On October 1st between 14:49 and 15:44 CET, the Management API experienced a performance degradation. This affected some parts of the Norce Admin UI and resulted in longer response times and/or failed requests. The issue originated from a temporary network issue where the Management API Service intermittently couldn’t connect to our SQL infrastructure.
The problem was mitigated by routing requests from the Admin UI to a different set of API Services while troubleshooting continued.
The alarms we have in place for detecting longer response times and API downtime worked as expected and a team consisting of both developers and infrastructure engineers quickly assembled to address the problem.

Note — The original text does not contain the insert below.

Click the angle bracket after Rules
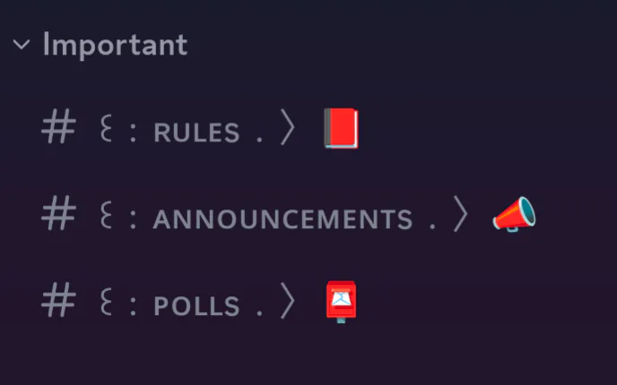 click(x=287, y=131)
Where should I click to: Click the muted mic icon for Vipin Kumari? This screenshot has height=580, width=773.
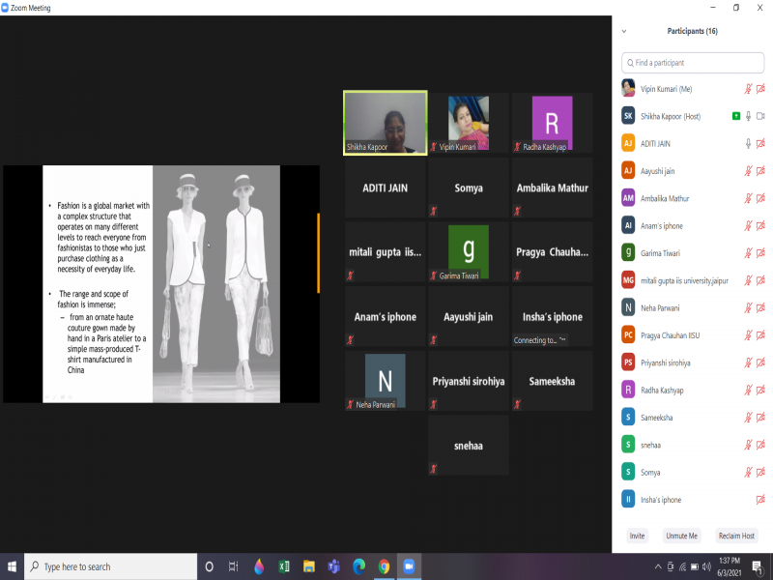[x=748, y=89]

However, we are taking additional steps in ensuring quick reaction time when incidents like this occur and further analysis will be done to identify the underlying root cause for network instability.

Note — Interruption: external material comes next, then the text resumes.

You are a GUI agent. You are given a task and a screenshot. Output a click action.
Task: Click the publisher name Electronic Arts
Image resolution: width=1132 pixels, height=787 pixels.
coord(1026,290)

Service Affected: Management API / Admin UI
Timeframe: Oct 1 14:49 – 15:44 CET
This incident was caused by a temporary issue with network stability isolated to instances of the Management API service. Norce Engineers responded fast and executed on the network stability playbook, including application and compute node restarts. When those actions didn’t mitigate the issue focus was instead turned to the Admin UI and changes were implemented that allowed the Admin UI to direct requests to an alternative set of APIs.
Norce Engineers responded in a timely manner and followed a well-established playbook for stability issues before making changes to the application.